### WORK TASK
Report every line of the records beneath this task that holds the string "will".

[TASK INPUT]

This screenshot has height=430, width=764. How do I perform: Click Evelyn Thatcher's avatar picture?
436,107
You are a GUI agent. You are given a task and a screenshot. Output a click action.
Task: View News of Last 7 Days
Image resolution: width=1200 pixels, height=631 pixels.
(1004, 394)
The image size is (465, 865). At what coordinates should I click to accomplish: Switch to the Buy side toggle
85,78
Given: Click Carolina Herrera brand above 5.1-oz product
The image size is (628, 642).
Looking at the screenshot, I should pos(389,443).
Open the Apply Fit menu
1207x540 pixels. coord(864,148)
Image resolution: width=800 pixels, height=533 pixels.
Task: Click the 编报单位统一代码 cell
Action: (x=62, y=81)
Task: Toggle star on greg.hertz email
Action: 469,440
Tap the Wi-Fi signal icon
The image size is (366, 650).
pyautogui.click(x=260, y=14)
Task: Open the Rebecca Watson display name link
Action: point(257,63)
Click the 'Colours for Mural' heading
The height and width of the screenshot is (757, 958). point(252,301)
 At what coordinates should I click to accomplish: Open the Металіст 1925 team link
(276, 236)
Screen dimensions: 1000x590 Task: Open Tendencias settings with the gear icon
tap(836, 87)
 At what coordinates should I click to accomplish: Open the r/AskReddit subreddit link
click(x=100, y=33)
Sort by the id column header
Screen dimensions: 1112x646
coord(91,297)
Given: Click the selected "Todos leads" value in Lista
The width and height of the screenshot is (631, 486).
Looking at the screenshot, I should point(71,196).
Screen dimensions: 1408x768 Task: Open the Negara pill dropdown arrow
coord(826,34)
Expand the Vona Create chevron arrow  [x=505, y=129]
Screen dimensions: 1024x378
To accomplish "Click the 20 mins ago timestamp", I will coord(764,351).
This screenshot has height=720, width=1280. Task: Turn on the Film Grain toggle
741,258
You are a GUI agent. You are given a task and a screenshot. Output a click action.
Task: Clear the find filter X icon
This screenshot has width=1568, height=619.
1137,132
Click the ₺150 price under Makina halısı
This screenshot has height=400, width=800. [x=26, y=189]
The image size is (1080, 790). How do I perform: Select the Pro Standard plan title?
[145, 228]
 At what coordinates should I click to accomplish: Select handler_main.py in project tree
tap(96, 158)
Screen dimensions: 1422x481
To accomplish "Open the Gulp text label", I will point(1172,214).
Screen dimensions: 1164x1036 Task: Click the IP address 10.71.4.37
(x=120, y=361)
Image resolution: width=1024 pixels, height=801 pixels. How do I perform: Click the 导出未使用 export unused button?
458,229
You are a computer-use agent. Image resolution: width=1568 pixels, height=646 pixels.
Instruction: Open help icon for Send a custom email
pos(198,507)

[/TASK INPUT]

### EXERCISE RESULT
To accomplish "Click the 20 mins ago timestamp", I will coord(764,351).
To accomplish "Open the Gulp text label", I will point(1172,214).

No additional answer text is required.